* _TASK REQUIREMENTS_
Your copy should hold every record exactly and no images.

* _INFORMATION SHOWN_
-- Opening Marker --

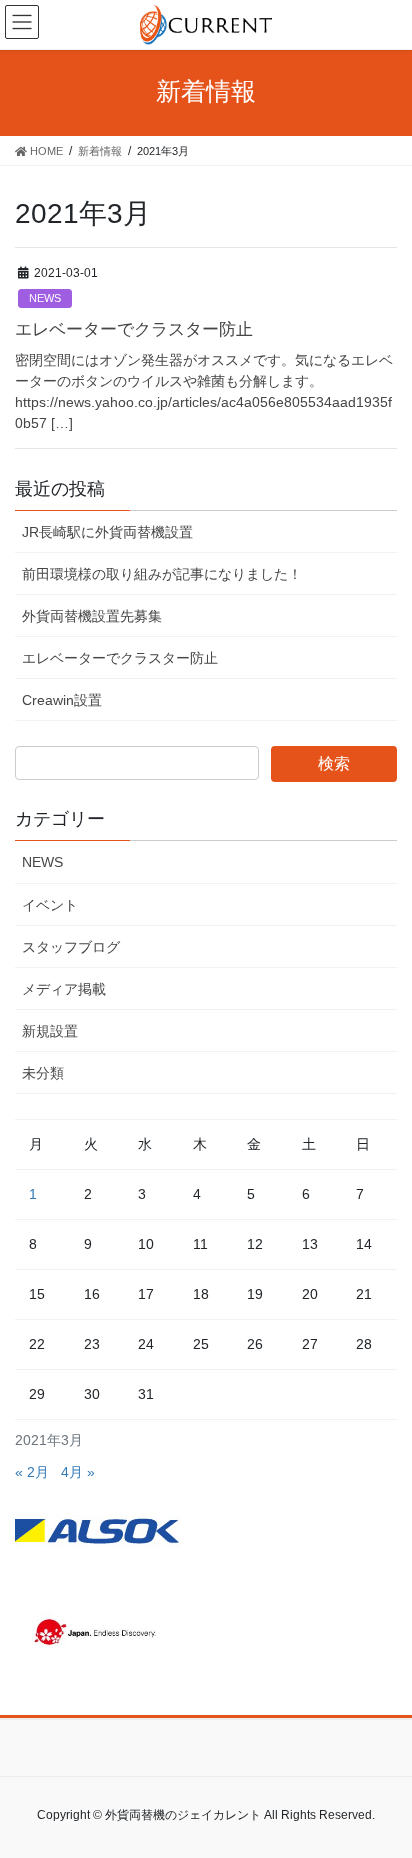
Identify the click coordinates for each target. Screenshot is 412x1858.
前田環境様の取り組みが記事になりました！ (162, 574)
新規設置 (50, 1031)
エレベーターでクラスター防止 (134, 329)
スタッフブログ (71, 947)
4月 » (78, 1472)
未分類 (43, 1073)
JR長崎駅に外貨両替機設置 (107, 532)
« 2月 (32, 1472)
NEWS (45, 298)
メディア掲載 (64, 989)
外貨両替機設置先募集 (92, 616)
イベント (50, 905)
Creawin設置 (62, 700)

-- Closing Marker --

* _REPLY TO THE TASK_
Identify the click coordinates for each target. Screenshot is 412x1858.
前田環境様の取り組みが記事になりました！ (162, 574)
新規設置 (50, 1031)
エレベーターでクラスター防止 (134, 329)
スタッフブログ (71, 947)
4月 » (78, 1472)
未分類 (43, 1073)
JR長崎駅に外貨両替機設置 (107, 532)
« 2月 (32, 1472)
NEWS (45, 298)
メディア掲載 (64, 989)
外貨両替機設置先募集 (92, 616)
イベント (50, 905)
Creawin設置 (62, 700)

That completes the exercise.